L’adhérence démographique - La question brûlante des bébés secoués - Le debunk n’est pas une fin - Les grosses entreprises ne jouent pas franc jeu - Les nudges (bien faits), ça marche ! - thérapie dialectique chez les ados - Antidépresseurs aux US - les RED FLAGS

L’adhérence démographique.

Lorsqu’une femme quitte un poste important, par qui va-t-elle être replacée ? Selon l’hypothèse de l’adhérence démographique, il y a une majorité de chance qu’elle soit remplacée par une autre femme.

Cette étude, qui a portée sur plus de 2000 remplacements de juges et de 5000 membres de conseil d’administration d’entreprises confirme cette théorie. Cela marche aussi pour l’origine ethnique (noire, asiatique, espagnole) des juges. Les chercheurs espèrent que les interventions en diversité puissent sensibiliser les entreprises à ce problème.

https://pubsonline.informs.org/doi/10.1287/mnsc.2023.4897


La question brûlante des bébés secoués.

L’histoire suivante est tirée d’un fil twitter de Cyrille Rossant, que j’ai malheureusement perdu…

Cyrille Rossant, chercheur en neuroscience, était en vacances il y a 7 ans dans le sud de la France, quand il a emmené son bébé de 5 mois à l’hôpital car il trouvait que son bébé manquait de tonus. Il était inquiet car sa mère, pédiatre, trouvait son périmètre crânien trop élevé.

Le diagnostic ne manque pas : son fils présente les symptômes du bébé secoué.

Le médecin urgentiste est revenu, choqué. « Monsieur, votre fils a du sang autour du cerveau, ce qu'on appelle une hémorragie sous-durale. J’ai peur de vous dire que votre bébé a été secoué. »

On sait que les bébés victimes de cette forme grave de maltraitance meurent ou souffrent d'un handicap à vie après de violentes secousses, et Cyrille était très inquiet pour sa santé. Heureusement, l’IRM s’est avérée rassurante. Le bébé de Cyrille a reçu deux opérations neurochirurgicales et il s'est complètement rétabli.

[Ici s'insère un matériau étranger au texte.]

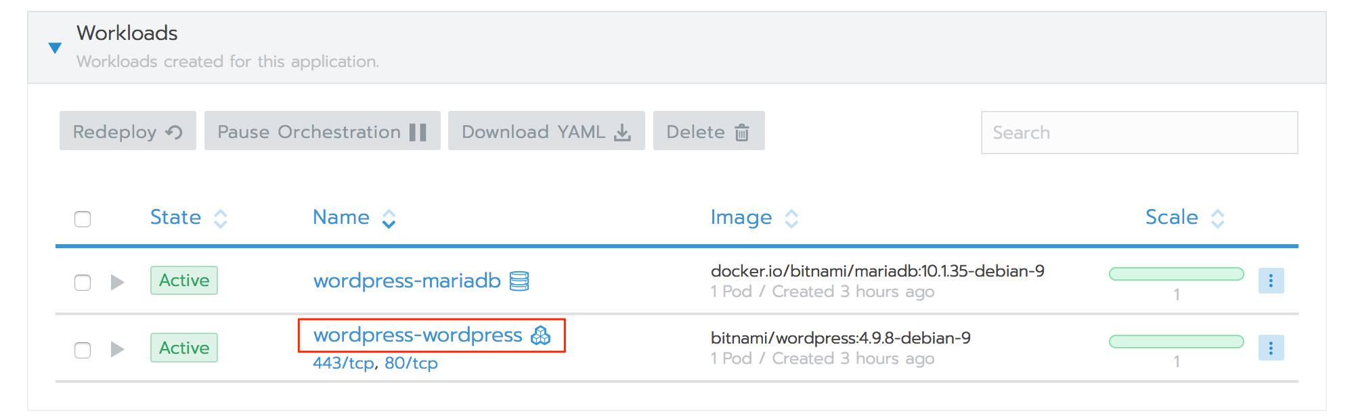This screenshot has height=420, width=1354.
Task: Check the checkbox for wordpress-mariadb row
Action: coord(84,281)
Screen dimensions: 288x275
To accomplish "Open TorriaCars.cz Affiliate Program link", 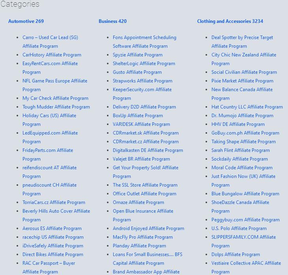I will coord(54,202).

La question qui s’ensuit est : qui a pu secouer le bébé ? Ça ne pouvait être lui, et il ne pouvait croire que ça soit sa femme. Le bébé était gardé par une nourrice de temps en temps, mais elle a toujours dit que ça se passait bien avec elle.

Pourtant les médecins sont formels : « aucune autre cause que de violentes secousses ne pourrait jamais expliquer la présence de sang autour du cerveau et à l'arrière des yeux. Pourquoi est-ce que je ne les croirais pas ? Ce sont les experts. »

Ce qui a cependant fait douté Cyrille, c’est le pédiatre qui a dit qu’il existait une maladie relativement rare appelée hydrocéphalie externe bénigne, un excès de liquide autour du cerveau parfois associé à une hémorragie sous-durale et rétinienne. Cyrille et sa femme étaient perdu.

Bon, et puis il y a d’autres choses à gérer. Suite à la découverte, lui et sa femme ont perdu la garde de leurs enfants, le temps de tirer l’affaire au clair. Il sont eu énormément de chances car ils ont pu continuer d’aller le voir a l’hôpital, la majorité des parents dans cette situations ne pouvant s’approcher du bébé le temps de la procédure, qui peut durer plusieurs mois.

La chance dans leur désespoir est que Cyrille est docteur en neuroscience. Il sait donc rechercher les études scientifiques sur le sujet. Après avoir lu plus de 500 articles médicaux en quelques mois, il a réussi à obtenir une réponse relativement claire pour son fils, mais cela s'est avéré n'être que le tout début d'un long voyage, peut-être même de toute une vie.

Ce qui s'est passé, c'est qu'au cours de sa revue de la littérature, il a réalisé de façon troublante que ce qui se dit à l'hôpital, à savoir que les hémorragies sous-durales et rétiniennes chez les nourrissons sont presque toujours causées par de violentes secousses, même en l'absence de preuves externes de traumatisme, était une affirmation reposant sur des fondements scientifiques très faibles.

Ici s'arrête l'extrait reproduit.